The President will have his hands full with this one and risks a political fight of an uglier, nastier and more divisive nature than even the financial turmoil has wrought.

Increasing Attention and Concern

The economic crisis and growing unemployment is likely to increase opposition to immigration generally and make compromise more difficult.  However, some commentators such as Thomas Friedman, in his NY Times column, have noted that allowing more legal immigration could bring wealthy immigrants eager to buy homes, shoring up the contracting real estate market.

Illegality is troubling, but what are the alternatives?

Illegal immigration presents the difficult combination of illegal entry into the United States, perceived competition for jobs, and use of public resources that is a too-bitter pill for many Americans.  Yet with nearly 12 million illegal immigrants residing in the United States, it is difficult to realistically imagine a solution that does not involve granting some form of legal status.

One approach would be to grant permission to work for a period of years, without giving traditional legal permanent residency, which begins a path towards citizenship.  However, advocates of a path to citizenship for illegal immigrants, recognize that people who have effectively moved to the U.S., will likely be in financial and family jeopardy if they are forced to leave after having lived for five, ten or more years in the United States.  This type of compromise has not received significant support from immigration opponents, either, who chafe at the idea of rewarding those here illegally with any form of legitimate legal status.

Reagan’s Leadership, or a matter of time?

One thing is certain, poor management of the immigration issue in the past has set up a nearly impossible predicament in the present.  Congress could have largely managed the issue by raising legal immigration quotas sufficiently to keep up with the needs of employers during the 1990s and first decade of the new century.   Instead, the demand for labor far outstripped the legal supply and the debate shifted to unrealistic proposals of effective border enforcement on the one hand and mass deportation on the other.

In the end, Obama’s political skill and the Democratic congressional majorities may forge a “legalization” solution, much as Ronald Reagan did in 1986.  However, the opposition will be charged, and losing control of the issue could not only lead to defeat of immigration reform, but chip away at the President’s momentum and, so far, commanding authority.  While both sides in the debate should compromise and seek to offer creative solutions to the real problems that exist, within their principles, there will be those primarily looking to use the issue against Presidential authority and to position candidates for the 2010 congressional elections.

What to expect, at least initially

President Obama will likely push for a legalization process that aims to implement legal status after the recession eases and the unemployment rate declines.  Mr. Obama is opening the debate in May, and it would not be a surprise for legislation enacted in 2009 or 2010 to provide opportunities for legal status in 2010, 2011 or 2012, when employment is predicted to increase, if the recession ends.

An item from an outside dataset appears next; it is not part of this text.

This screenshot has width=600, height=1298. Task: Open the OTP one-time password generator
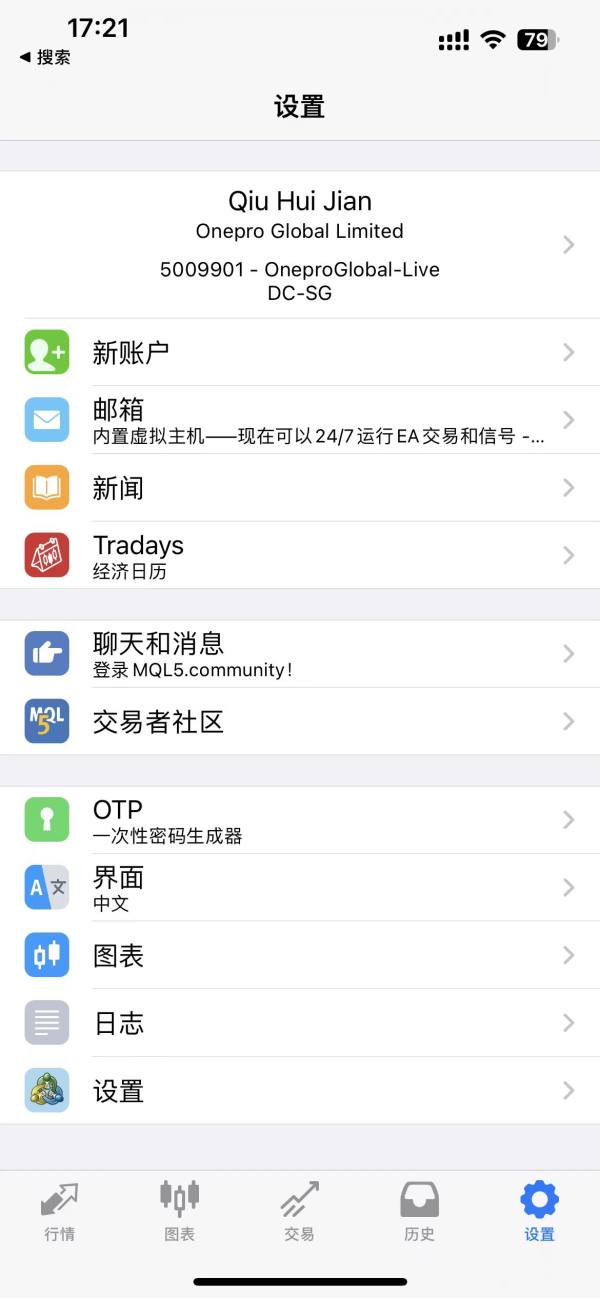coord(300,820)
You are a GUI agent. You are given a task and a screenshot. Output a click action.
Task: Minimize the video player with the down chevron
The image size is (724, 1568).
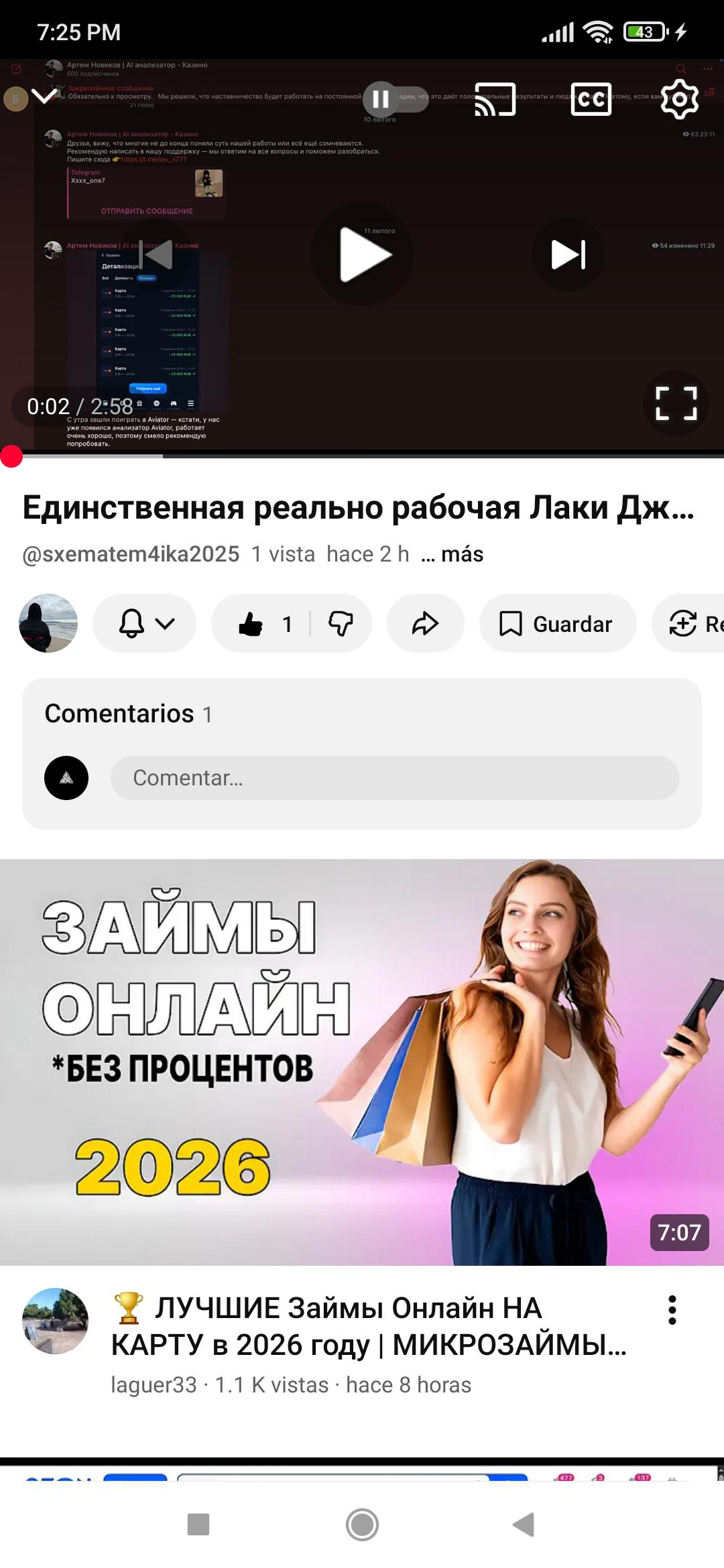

Any proposal is likely to impose penalties and conditions as an attempt to deal with and discourage “unlawful” entry and residence.  More today than in the past, surveillance technology at the border and electronic identification procedures in the workplace make future enforcement of immigration laws possible, although by no means guaranteed.

UPDATE: In Immigration Solutions I push towards a compromise and ask both sides if they are willing to meet half way.  Whether it was because his hands were full with health care of because the prospect for immigration reform legislation was not good, President Obama has put off immigration legislation for at least a year.  In a later post I will review what is going on in enforcement and changes that result from the economic downturn with respect to illegal immigration.